* [TASK OBJECTIVE]:
Set down the entries below exactly as written.

[Stored data entries]
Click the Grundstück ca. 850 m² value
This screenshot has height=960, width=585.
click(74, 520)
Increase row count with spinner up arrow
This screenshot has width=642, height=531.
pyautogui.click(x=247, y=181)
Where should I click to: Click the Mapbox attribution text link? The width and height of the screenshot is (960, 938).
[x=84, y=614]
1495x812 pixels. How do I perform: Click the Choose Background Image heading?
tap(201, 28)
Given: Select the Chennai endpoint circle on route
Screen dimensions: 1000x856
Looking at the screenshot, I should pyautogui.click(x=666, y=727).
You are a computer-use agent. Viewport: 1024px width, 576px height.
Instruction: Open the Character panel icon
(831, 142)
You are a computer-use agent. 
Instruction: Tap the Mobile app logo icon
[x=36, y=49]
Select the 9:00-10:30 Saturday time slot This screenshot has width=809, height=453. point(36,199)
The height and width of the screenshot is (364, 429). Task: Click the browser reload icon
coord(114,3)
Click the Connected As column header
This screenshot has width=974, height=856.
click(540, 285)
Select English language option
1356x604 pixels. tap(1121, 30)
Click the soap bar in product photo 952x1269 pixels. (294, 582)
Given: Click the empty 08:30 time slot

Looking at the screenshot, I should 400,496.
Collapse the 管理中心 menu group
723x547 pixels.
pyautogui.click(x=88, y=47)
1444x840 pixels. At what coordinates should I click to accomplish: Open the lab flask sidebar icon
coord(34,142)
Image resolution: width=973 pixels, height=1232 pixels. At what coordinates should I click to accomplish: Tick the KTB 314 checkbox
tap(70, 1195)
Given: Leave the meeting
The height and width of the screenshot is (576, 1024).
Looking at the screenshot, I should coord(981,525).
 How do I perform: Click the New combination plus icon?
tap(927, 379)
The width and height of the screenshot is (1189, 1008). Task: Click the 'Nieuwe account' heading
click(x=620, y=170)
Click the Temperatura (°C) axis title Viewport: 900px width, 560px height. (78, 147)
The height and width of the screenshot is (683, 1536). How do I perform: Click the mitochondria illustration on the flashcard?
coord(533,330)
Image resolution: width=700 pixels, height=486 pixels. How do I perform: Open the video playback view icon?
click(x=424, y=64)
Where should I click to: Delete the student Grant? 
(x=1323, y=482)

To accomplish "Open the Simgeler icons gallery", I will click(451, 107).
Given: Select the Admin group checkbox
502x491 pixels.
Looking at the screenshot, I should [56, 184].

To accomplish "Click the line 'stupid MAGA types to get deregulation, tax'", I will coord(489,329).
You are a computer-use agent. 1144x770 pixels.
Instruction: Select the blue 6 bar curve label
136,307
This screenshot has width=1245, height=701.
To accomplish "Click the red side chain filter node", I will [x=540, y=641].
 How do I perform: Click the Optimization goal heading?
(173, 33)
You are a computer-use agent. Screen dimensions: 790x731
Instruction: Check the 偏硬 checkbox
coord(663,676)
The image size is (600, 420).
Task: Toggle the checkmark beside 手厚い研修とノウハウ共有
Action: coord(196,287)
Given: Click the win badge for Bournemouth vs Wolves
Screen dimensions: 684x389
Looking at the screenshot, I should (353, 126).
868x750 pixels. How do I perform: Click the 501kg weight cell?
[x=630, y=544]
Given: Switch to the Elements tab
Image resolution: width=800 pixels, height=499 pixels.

* [SOLVED EXERCISE]:
Click the Grundstück ca. 850 m² value
This screenshot has height=960, width=585.
click(74, 520)
Increase row count with spinner up arrow
This screenshot has width=642, height=531.
pyautogui.click(x=247, y=181)
Where should I click to: Click the Mapbox attribution text link? The width and height of the screenshot is (960, 938).
[x=84, y=614]
1495x812 pixels. How do I perform: Click the Choose Background Image heading?
tap(201, 28)
Given: Select the Chennai endpoint circle on route
Screen dimensions: 1000x856
Looking at the screenshot, I should pyautogui.click(x=666, y=727).
You are a computer-use agent. Viewport: 1024px width, 576px height.
Instruction: Open the Character panel icon
(831, 142)
You are a computer-use agent. 
Instruction: Tap the Mobile app logo icon
[x=36, y=49]
Select the 9:00-10:30 Saturday time slot This screenshot has width=809, height=453. point(36,199)
The height and width of the screenshot is (364, 429). Task: Click the browser reload icon
coord(114,3)
Click the Connected As column header
This screenshot has width=974, height=856.
click(540, 285)
Select English language option
1356x604 pixels. tap(1121, 30)
Click the soap bar in product photo 952x1269 pixels. (294, 582)
Given: Click the empty 08:30 time slot

Looking at the screenshot, I should 400,496.
Collapse the 管理中心 menu group
723x547 pixels.
pyautogui.click(x=88, y=47)
1444x840 pixels. At what coordinates should I click to accomplish: Open the lab flask sidebar icon
coord(34,142)
Image resolution: width=973 pixels, height=1232 pixels. At what coordinates should I click to accomplish: Tick the KTB 314 checkbox
tap(70, 1195)
Given: Leave the meeting
The height and width of the screenshot is (576, 1024).
Looking at the screenshot, I should coord(981,525).
 How do I perform: Click the New combination plus icon?
tap(927, 379)
The width and height of the screenshot is (1189, 1008). Task: Click the 'Nieuwe account' heading
click(x=620, y=170)
Click the Temperatura (°C) axis title Viewport: 900px width, 560px height. (78, 147)
The height and width of the screenshot is (683, 1536). How do I perform: Click the mitochondria illustration on the flashcard?
coord(533,330)
Image resolution: width=700 pixels, height=486 pixels. How do I perform: Open the video playback view icon?
click(x=424, y=64)
Where should I click to: Delete the student Grant? 
(x=1323, y=482)

To accomplish "Open the Simgeler icons gallery", I will click(451, 107).
Given: Select the Admin group checkbox
502x491 pixels.
Looking at the screenshot, I should [56, 184].

To accomplish "Click the line 'stupid MAGA types to get deregulation, tax'", I will coord(489,329).
You are a computer-use agent. 1144x770 pixels.
Instruction: Select the blue 6 bar curve label
136,307
This screenshot has width=1245, height=701.
To accomplish "Click the red side chain filter node", I will [x=540, y=641].
 How do I perform: Click the Optimization goal heading?
(173, 33)
You are a computer-use agent. Screen dimensions: 790x731
Instruction: Check the 偏硬 checkbox
coord(663,676)
The image size is (600, 420).
Task: Toggle the checkmark beside 手厚い研修とノウハウ共有
Action: coord(196,287)
Given: Click the win badge for Bournemouth vs Wolves
Screen dimensions: 684x389
Looking at the screenshot, I should (353, 126).
868x750 pixels. How do I perform: Click the 501kg weight cell?
[x=630, y=544]
Given: Switch to the Elements tab
Image resolution: width=800 pixels, height=499 pixels.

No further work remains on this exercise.